= Problem to work on =
Convert every line of the material below into a JSON list of strings, one string per line, leaving out blank lines.

[start The records]

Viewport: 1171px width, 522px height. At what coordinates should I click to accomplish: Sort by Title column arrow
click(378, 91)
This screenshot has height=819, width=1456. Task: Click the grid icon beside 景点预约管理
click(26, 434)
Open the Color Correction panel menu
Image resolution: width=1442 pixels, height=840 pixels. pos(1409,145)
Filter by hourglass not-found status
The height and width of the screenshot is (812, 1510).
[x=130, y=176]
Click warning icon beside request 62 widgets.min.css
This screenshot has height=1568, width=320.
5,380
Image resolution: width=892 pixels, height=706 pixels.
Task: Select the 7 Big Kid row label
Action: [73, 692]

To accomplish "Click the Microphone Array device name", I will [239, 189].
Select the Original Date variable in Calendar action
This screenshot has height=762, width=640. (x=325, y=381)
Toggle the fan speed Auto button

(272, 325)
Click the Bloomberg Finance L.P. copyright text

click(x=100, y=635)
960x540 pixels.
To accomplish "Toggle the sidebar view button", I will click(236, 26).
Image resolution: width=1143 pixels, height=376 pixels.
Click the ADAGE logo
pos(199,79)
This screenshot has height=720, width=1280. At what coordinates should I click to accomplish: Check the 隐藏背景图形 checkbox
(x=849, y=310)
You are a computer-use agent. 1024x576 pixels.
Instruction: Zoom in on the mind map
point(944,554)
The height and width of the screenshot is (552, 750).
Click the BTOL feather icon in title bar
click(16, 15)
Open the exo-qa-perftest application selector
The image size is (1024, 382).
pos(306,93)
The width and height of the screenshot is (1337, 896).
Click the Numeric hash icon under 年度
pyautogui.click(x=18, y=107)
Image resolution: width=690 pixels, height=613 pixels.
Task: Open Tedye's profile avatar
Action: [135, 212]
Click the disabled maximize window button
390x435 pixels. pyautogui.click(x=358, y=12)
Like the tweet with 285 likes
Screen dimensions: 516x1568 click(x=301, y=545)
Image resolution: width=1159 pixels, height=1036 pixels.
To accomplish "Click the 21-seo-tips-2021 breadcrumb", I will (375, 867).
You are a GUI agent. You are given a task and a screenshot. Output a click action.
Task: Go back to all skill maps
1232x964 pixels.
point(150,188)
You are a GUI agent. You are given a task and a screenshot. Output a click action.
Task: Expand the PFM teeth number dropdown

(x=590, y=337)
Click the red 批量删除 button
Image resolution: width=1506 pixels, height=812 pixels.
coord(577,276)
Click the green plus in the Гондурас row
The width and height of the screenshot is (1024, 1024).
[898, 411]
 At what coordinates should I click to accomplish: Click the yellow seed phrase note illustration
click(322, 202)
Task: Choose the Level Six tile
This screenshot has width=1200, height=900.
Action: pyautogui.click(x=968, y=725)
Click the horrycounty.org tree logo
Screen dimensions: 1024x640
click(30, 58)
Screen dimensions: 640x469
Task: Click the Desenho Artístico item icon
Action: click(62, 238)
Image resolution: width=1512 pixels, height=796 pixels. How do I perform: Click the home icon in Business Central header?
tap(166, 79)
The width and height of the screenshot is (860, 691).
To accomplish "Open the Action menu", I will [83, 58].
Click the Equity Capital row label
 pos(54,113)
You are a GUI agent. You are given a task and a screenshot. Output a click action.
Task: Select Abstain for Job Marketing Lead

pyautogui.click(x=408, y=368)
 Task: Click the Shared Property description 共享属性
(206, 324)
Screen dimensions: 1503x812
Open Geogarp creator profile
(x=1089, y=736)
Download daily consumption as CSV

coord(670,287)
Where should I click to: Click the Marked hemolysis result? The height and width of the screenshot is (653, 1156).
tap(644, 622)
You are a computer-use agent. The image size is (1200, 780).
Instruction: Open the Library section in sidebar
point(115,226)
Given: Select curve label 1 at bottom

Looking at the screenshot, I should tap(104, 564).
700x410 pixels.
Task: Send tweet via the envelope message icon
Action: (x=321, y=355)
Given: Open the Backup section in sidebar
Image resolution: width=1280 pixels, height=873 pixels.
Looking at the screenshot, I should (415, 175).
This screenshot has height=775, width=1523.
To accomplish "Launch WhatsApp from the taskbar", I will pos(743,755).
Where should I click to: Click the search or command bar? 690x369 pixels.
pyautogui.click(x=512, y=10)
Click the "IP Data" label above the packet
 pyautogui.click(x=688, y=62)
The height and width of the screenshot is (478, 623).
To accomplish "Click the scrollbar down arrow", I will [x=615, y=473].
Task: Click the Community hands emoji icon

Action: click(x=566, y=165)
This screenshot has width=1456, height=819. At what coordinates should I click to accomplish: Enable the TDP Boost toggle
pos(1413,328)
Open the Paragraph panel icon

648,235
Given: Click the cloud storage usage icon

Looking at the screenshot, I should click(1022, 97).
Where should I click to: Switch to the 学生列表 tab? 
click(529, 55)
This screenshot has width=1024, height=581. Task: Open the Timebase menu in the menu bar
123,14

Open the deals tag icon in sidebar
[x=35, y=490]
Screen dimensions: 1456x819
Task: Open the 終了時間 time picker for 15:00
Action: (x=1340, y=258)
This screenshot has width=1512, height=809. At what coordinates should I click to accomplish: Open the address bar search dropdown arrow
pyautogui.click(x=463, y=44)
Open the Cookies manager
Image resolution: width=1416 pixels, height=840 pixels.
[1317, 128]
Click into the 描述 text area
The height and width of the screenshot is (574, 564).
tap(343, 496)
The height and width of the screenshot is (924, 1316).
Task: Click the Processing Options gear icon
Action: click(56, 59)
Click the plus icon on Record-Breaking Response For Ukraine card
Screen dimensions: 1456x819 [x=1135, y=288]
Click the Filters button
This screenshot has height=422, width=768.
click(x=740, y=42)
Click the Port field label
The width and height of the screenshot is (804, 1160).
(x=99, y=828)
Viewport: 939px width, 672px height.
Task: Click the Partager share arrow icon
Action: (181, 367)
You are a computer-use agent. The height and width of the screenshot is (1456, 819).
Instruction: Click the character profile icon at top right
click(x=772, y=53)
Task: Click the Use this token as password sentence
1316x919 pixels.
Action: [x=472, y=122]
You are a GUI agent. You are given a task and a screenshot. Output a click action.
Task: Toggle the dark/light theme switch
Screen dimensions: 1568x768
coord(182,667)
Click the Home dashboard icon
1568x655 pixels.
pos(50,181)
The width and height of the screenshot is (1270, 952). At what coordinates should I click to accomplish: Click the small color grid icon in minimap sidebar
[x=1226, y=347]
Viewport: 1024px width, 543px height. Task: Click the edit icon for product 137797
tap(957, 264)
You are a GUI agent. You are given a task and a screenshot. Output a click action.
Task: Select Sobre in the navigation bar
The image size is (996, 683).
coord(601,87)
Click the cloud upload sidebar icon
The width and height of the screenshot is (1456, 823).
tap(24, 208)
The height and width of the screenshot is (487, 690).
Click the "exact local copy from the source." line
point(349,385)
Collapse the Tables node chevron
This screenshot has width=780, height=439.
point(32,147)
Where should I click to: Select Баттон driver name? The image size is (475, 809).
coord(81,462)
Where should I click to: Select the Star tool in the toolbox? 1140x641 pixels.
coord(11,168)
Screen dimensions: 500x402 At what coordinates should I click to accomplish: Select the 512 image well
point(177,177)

[end The records]

= Result of the task =
[
  "Viewport: 1171px width, 522px height. At what coordinates should I click to accomplish: Sort by Title column arrow",
  "click(378, 91)",
  "This screenshot has height=819, width=1456. Task: Click the grid icon beside 景点预约管理",
  "click(26, 434)",
  "Open the Color Correction panel menu",
  "Image resolution: width=1442 pixels, height=840 pixels. pos(1409,145)",
  "Filter by hourglass not-found status",
  "The height and width of the screenshot is (812, 1510).",
  "[x=130, y=176]",
  "Click warning icon beside request 62 widgets.min.css",
  "This screenshot has height=1568, width=320.",
  "5,380",
  "Image resolution: width=892 pixels, height=706 pixels.",
  "Task: Select the 7 Big Kid row label",
  "Action: [73, 692]",
  "To accomplish \"Click the Microphone Array device name\", I will [239, 189].",
  "Select the Original Date variable in Calendar action",
  "This screenshot has height=762, width=640. (x=325, y=381)",
  "Toggle the fan speed Auto button",
  "(272, 325)",
  "Click the Bloomberg Finance L.P. copyright text",
  "click(x=100, y=635)",
  "960x540 pixels.",
  "To accomplish \"Toggle the sidebar view button\", I will click(236, 26).",
  "Image resolution: width=1143 pixels, height=376 pixels.",
  "Click the ADAGE logo",
  "pos(199,79)",
  "This screenshot has height=720, width=1280. At what coordinates should I click to accomplish: Check the 隐藏背景图形 checkbox",
  "(x=849, y=310)",
  "You are a computer-use agent. 1024x576 pixels.",
  "Instruction: Zoom in on the mind map",
  "point(944,554)",
  "The height and width of the screenshot is (552, 750).",
  "Click the BTOL feather icon in title bar",
  "click(16, 15)",
  "Open the exo-qa-perftest application selector",
  "The image size is (1024, 382).",
  "pos(306,93)",
  "The width and height of the screenshot is (1337, 896).",
  "Click the Numeric hash icon under 年度",
  "pyautogui.click(x=18, y=107)",
  "Image resolution: width=690 pixels, height=613 pixels.",
  "Task: Open Tedye's profile avatar",
  "Action: [135, 212]",
  "Click the disabled maximize window button",
  "390x435 pixels. pyautogui.click(x=358, y=12)",
  "Like the tweet with 285 likes",
  "Screen dimensions: 516x1568 click(x=301, y=545)",
  "Image resolution: width=1159 pixels, height=1036 pixels.",
  "To accomplish \"Click the 21-seo-tips-2021 breadcrumb\", I will (375, 867).",
  "You are a GUI agent. You are given a task and a screenshot. Output a click action.",
  "Task: Go back to all skill maps",
  "1232x964 pixels.",
  "point(150,188)",
  "You are a GUI agent. You are given a task and a screenshot. Output a click action.",
  "Task: Expand the PFM teeth number dropdown",
  "(x=590, y=337)",
  "Click the red 批量删除 button",
  "Image resolution: width=1506 pixels, height=812 pixels.",
  "coord(577,276)",
  "Click the green plus in the Гондурас row",
  "The width and height of the screenshot is (1024, 1024).",
  "[898, 411]",
  " At what coordinates should I click to accomplish: Click the yellow seed phrase note illustration",
  "click(322, 202)",
  "Task: Choose the Level Six tile",
  "This screenshot has width=1200, height=900.",
  "Action: pyautogui.click(x=968, y=725)",
  "Click the horrycounty.org tree logo",
  "Screen dimensions: 1024x640",
  "click(30, 58)",
  "Screen dimensions: 640x469",
  "Task: Click the Desenho Artístico item icon",
  "Action: click(62, 238)",
  "Image resolution: width=1512 pixels, height=796 pixels. How do I perform: Click the home icon in Business Central header?",
  "tap(166, 79)",
  "The width and height of the screenshot is (860, 691).",
  "To accomplish \"Open the Action menu\", I will [83, 58].",
  "Click the Equity Capital row label",
  " pos(54,113)",
  "You are a GUI agent. You are given a task and a screenshot. Output a click action.",
  "Task: Select Abstain for Job Marketing Lead",
  "pyautogui.click(x=408, y=368)",
  " Task: Click the Shared Property description 共享属性",
  "(206, 324)",
  "Screen dimensions: 1503x812",
  "Open Geogarp creator profile",
  "(x=1089, y=736)",
  "Download daily consumption as CSV",
  "coord(670,287)",
  "Where should I click to: Click the Marked hemolysis result? The height and width of the screenshot is (653, 1156).",
  "tap(644, 622)",
  "You are a computer-use agent. The image size is (1200, 780).",
  "Instruction: Open the Library section in sidebar",
  "point(115,226)",
  "Given: Select curve label 1 at bottom",
  "Looking at the screenshot, I should tap(104, 564).",
  "700x410 pixels.",
  "Task: Send tweet via the envelope message icon",
  "Action: (x=321, y=355)",
  "Given: Open the Backup section in sidebar",
  "Image resolution: width=1280 pixels, height=873 pixels.",
  "Looking at the screenshot, I should (415, 175).",
  "This screenshot has height=775, width=1523.",
  "To accomplish \"Launch WhatsApp from the taskbar\", I will pos(743,755).",
  "Where should I click to: Click the search or command bar? 690x369 pixels.",
  "pyautogui.click(x=512, y=10)",
  "Click the \"IP Data\" label above the packet",
  " pyautogui.click(x=688, y=62)",
  "The height and width of the screenshot is (478, 623).",
  "To accomplish \"Click the scrollbar down arrow\", I will [x=615, y=473].",
  "Task: Click the Community hands emoji icon",
  "Action: click(x=566, y=165)",
  "This screenshot has width=1456, height=819. At what coordinates should I click to accomplish: Enable the TDP Boost toggle",
  "pos(1413,328)",
  "Open the Paragraph panel icon",
  "648,235",
  "Given: Click the cloud storage usage icon",
  "Looking at the screenshot, I should click(1022, 97).",
  "Where should I click to: Switch to the 学生列表 tab? ",
  "click(529, 55)",
  "This screenshot has width=1024, height=581. Task: Open the Timebase menu in the menu bar",
  "123,14",
  "Open the deals tag icon in sidebar",
  "[x=35, y=490]",
  "Screen dimensions: 1456x819",
  "Task: Open the 終了時間 time picker for 15:00",
  "Action: (x=1340, y=258)",
  "This screenshot has width=1512, height=809. At what coordinates should I click to accomplish: Open the address bar search dropdown arrow",
  "pyautogui.click(x=463, y=44)",
  "Open the Cookies manager",
  "Image resolution: width=1416 pixels, height=840 pixels.",
  "[1317, 128]",
  "Click into the 描述 text area",
  "The height and width of the screenshot is (574, 564).",
  "tap(343, 496)",
  "The height and width of the screenshot is (924, 1316).",
  "Task: Click the Processing Options gear icon",
  "Action: click(56, 59)",
  "Click the plus icon on Record-Breaking Response For Ukraine card",
  "Screen dimensions: 1456x819 [x=1135, y=288]",
  "Click the Filters button",
  "This screenshot has height=422, width=768.",
  "click(x=740, y=42)",
  "Click the Port field label",
  "The width and height of the screenshot is (804, 1160).",
  "(x=99, y=828)",
  "Viewport: 939px width, 672px height.",
  "Task: Click the Partager share arrow icon",
  "Action: (181, 367)",
  "You are a computer-use agent. The height and width of the screenshot is (1456, 819).",
  "Instruction: Click the character profile icon at top right",
  "click(x=772, y=53)",
  "Task: Click the Use this token as password sentence",
  "1316x919 pixels.",
  "Action: [x=472, y=122]",
  "You are a GUI agent. You are given a task and a screenshot. Output a click action.",
  "Task: Toggle the dark/light theme switch",
  "Screen dimensions: 1568x768",
  "coord(182,667)",
  "Click the Home dashboard icon",
  "1568x655 pixels.",
  "pos(50,181)",
  "The width and height of the screenshot is (1270, 952). At what coordinates should I click to accomplish: Click the small color grid icon in minimap sidebar",
  "[x=1226, y=347]",
  "Viewport: 1024px width, 543px height. Task: Click the edit icon for product 137797",
  "tap(957, 264)",
  "You are a GUI agent. You are given a task and a screenshot. Output a click action.",
  "Task: Select Sobre in the navigation bar",
  "The image size is (996, 683).",
  "coord(601,87)",
  "Click the cloud upload sidebar icon",
  "The width and height of the screenshot is (1456, 823).",
  "tap(24, 208)",
  "The height and width of the screenshot is (487, 690).",
  "Click the \"exact local copy from the source.\" line",
  "point(349,385)",
  "Collapse the Tables node chevron",
  "This screenshot has width=780, height=439.",
  "point(32,147)",
  "Where should I click to: Select Баттон driver name? The image size is (475, 809).",
  "coord(81,462)",
  "Where should I click to: Select the Star tool in the toolbox? 1140x641 pixels.",
  "coord(11,168)",
  "Screen dimensions: 500x402 At what coordinates should I click to accomplish: Select the 512 image well",
  "point(177,177)"
]